Limitations on “marketing” under the Act reflects increased Congressional attention to the relationship between health care providers and medical device, pharmaceutical and other companies. New limitations prohibit the use of PHI to communicate about a product or service to an individual, unless the communication:
- describes a health related product or service provided by or included in the plan of benefits offered by the covered entity making the communication;
- is made for the treatment of the individual; or
- is made for case management or care coordination.
In all other circumstances, the communication is subject to the provisions of the Marketing Rule. In addition, even when a communication fits one of the exceptions listed above, if the communication is paid for by a third party, it is considered “marketing,” and the covered entity or business associate will have to comply with the Marketing Rule. There is one limited exception—a third party can pay for a communication to an individual regarding a drug or biologic that the person has already been prescribed. Even here, however, the Act limits the payment to an amount determined to be “reasonable” by the Secretary.
“Sunshine” laws that have already been adopted in at least 6 states, the Physician Payments Sunshine Act introduced by Senators Grassley and Kohl , and the changes to the HIPAA privacy standards, all signal continuing distrust by Congress of the nature of the relationships between covered entities and others in the life sciences industry. Be prepared that any relationships you may have with a health care provider may be examined in hind sight, in public, by the Secretary or by a state attorney general.
Much Broader Criminal and Civil Penalties and Expanded Enforcement
The Act explicitly extends criminal liability for wrongful disclosure of PHI to employees and other individuals.
The Act expands the Secretary’s civil enforcement powers, establishing four levels of culpability for violation of the HIPAA privacy or security standards, depending on the level of knowledge and diligence exercised. The Secretary is directed to investigate allegations if the possible violation appears to have been caused by willful neglect, and to impose civil penalties if the violation was in fact caused by willful neglect.
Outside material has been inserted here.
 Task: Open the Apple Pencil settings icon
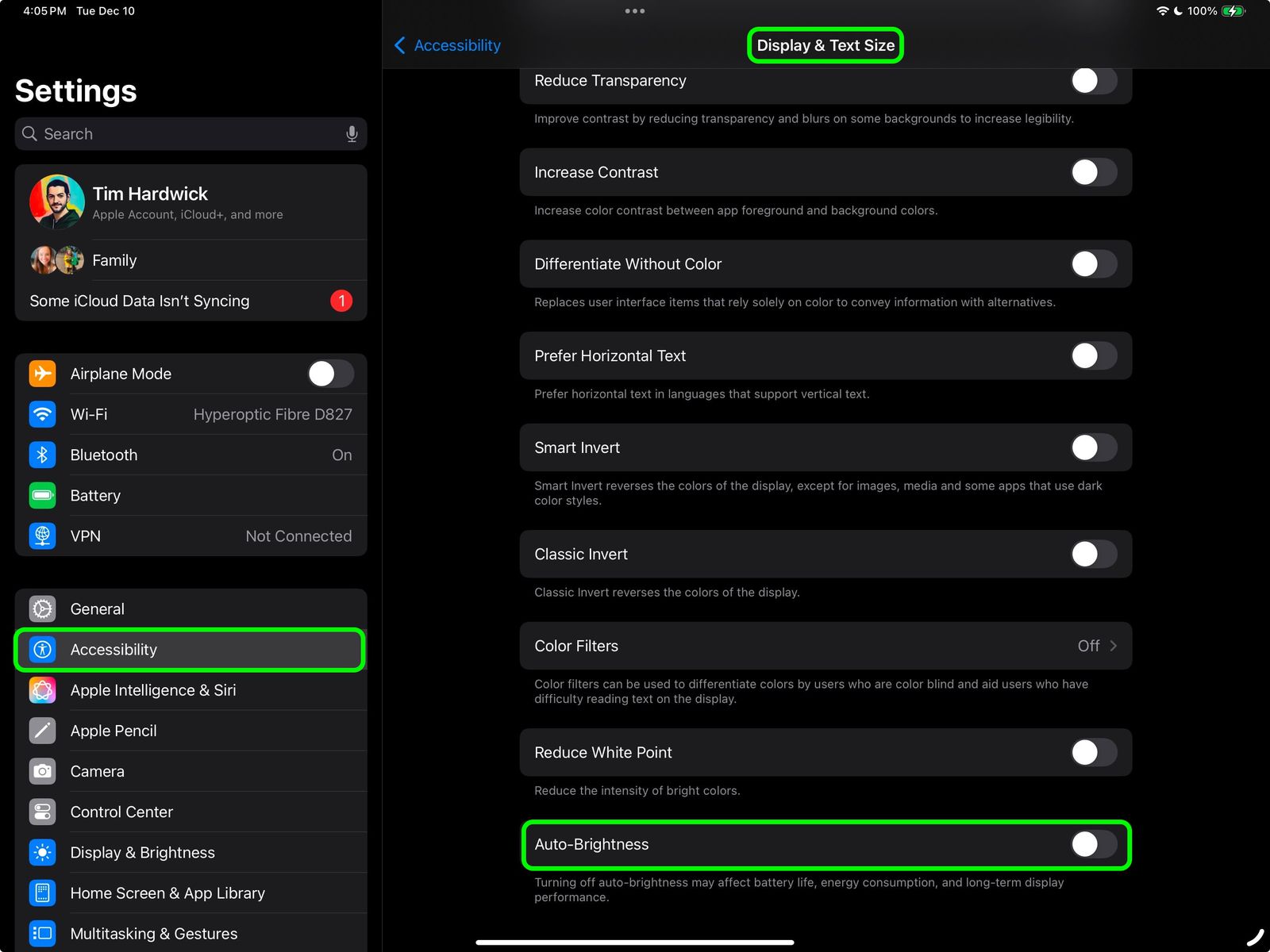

The Act gives states attorneys general standing to sue on behalf of state residents to obtain injunctive relief and damages in certain circumstances. It also gives states attorneys general enforcement civil enforcement powers regarding the breach notification obligations (except where criminal enforcement is pending).
The threat of increased civil and criminal enforcement will likely motivate covered entities and business associates to create heightened awareness of the HIPAA privacy and security standards within their organizations, and to demand heightened expectations of compliance from their vendors and business partners. Start preparing today to respond to those heightened expectations.